# Mr. Chicken (and Dummy) checks in to Bates Motel!



## Mr_Chicken (Nov 26, 2008)

Check this out, folks! It's my first "real" project.

In January, I was asked to make this dummy for a 15 second promo for Bates Motel on A&E. The spot just went live on their website, and I'm told it will be broadcast on their network sometime soon!

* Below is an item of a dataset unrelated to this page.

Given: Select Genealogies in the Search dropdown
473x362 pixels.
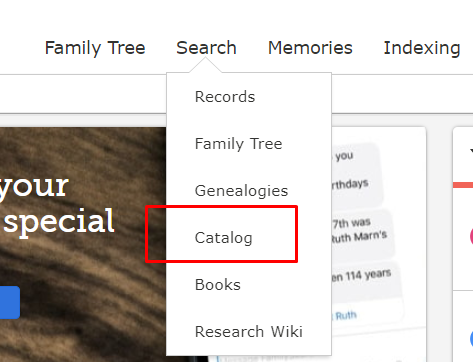Looking at the screenshot, I should 241,191.
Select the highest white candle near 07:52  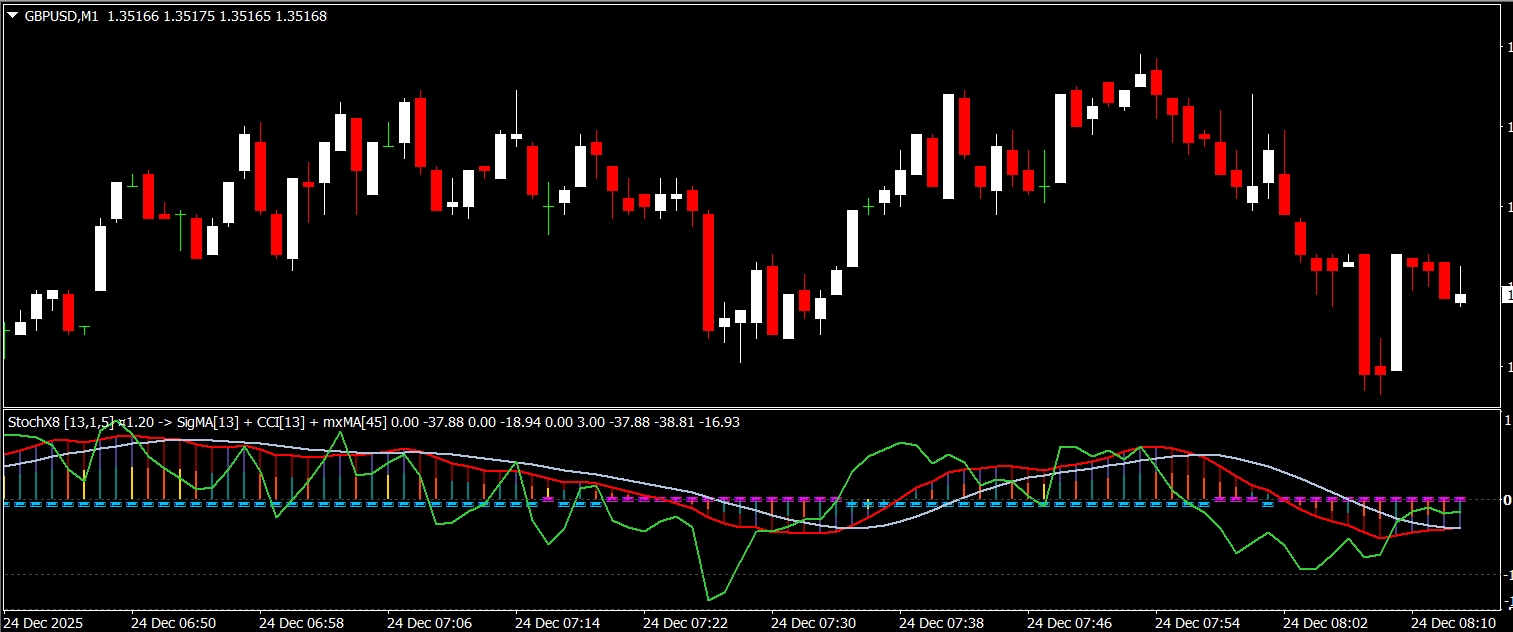point(1140,80)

To watch the ad currently, you've got to 
(1) go to www.batesmotel.com
(2) go to Room 9
(3) click on a piece of *ahem* marijuana paraphernalia


----------



## Hairazor (Mar 13, 2012)

Hot dang man, that is great!!


----------



## Zatahra (May 2, 2013)

Wow, that is amazing!


----------



## Lunatic (Oct 3, 2006)

Holy crap!
That's awesome Mr. chicken!
That dummy is incredibly realistic....Absolutely stunning!
Congratulations!


----------



## heresjohnny (Feb 15, 2006)

Congrats on getting broadcast!


----------



## fontgeek (Jul 24, 2006)

Did you do this from a casting of the actor's face?
Do you get him back (not likely, but I thought I'd ask) when they are done?
Nice work!


----------



## The Halloween Lady (Aug 18, 2010)

Lunatic said:


> Holy crap!
> That's awesome Mr. chicken!
> That dummy is incredibly realistic....Absolutely stunning!
> Congratulations!


DITTO!!! I couldn't have said it better myself. Kudos.


----------



## Mr_Chicken (Nov 26, 2008)

Thanks folks!

Fontgeek, yes, it's based on a lifecast. I actually did keep this one because the producers didn't have space to keep it themselves!


----------



## RoxyBlue (Oct 6, 2008)

Can I have your autograph?:jol:

We all know here how impressive your work is and how gifted an artist you are. It's wonderful to see you getting well deserved notice from a broader audience. Way to go, Mr C!


----------



## Evil Elf (Dec 24, 2013)

Wow, that's just amazingly realistic! And nationally broadcast! Wow!


----------



## brd813 (Nov 29, 2012)

Congratulations, great job, good to see that hard work and talent can still lead to success.

Bill


----------



## Fiend4Halloween (Aug 28, 2008)

Beautifully done, congrats on your airtime. You always put out top notch stuff.


----------



## Sawtooth Jack (Apr 9, 2011)

Nice work Mr. C! Congrats as well!


----------



## fick209 (Aug 31, 2009)

Oh my goodness!! That is absolutely amazing!! Congrats to you on getting some well earned recognition!! You are an incredibly talented person, and I always look forward to seeing more work from you!


----------



## Bethene (Jan 19, 2008)

OMG!!! that is awesome work, and a awesome show,one of my favorites!


----------



## swede5342 (Mar 31, 2014)

Wow man.....you have some skills! That's awesome!


----------



## Spooky1 (Aug 25, 2008)

Wonderful detail on the face. You do amazing work Mr. C.


----------



## Copchick (Apr 10, 2012)

Wow, that first picture, I'm looking at like, 'what dummy?' It looks so amazingly real. Fantastic work!


----------



## scareme (Aug 29, 2006)

You are fantastic! And to think we can say we knew you when.


----------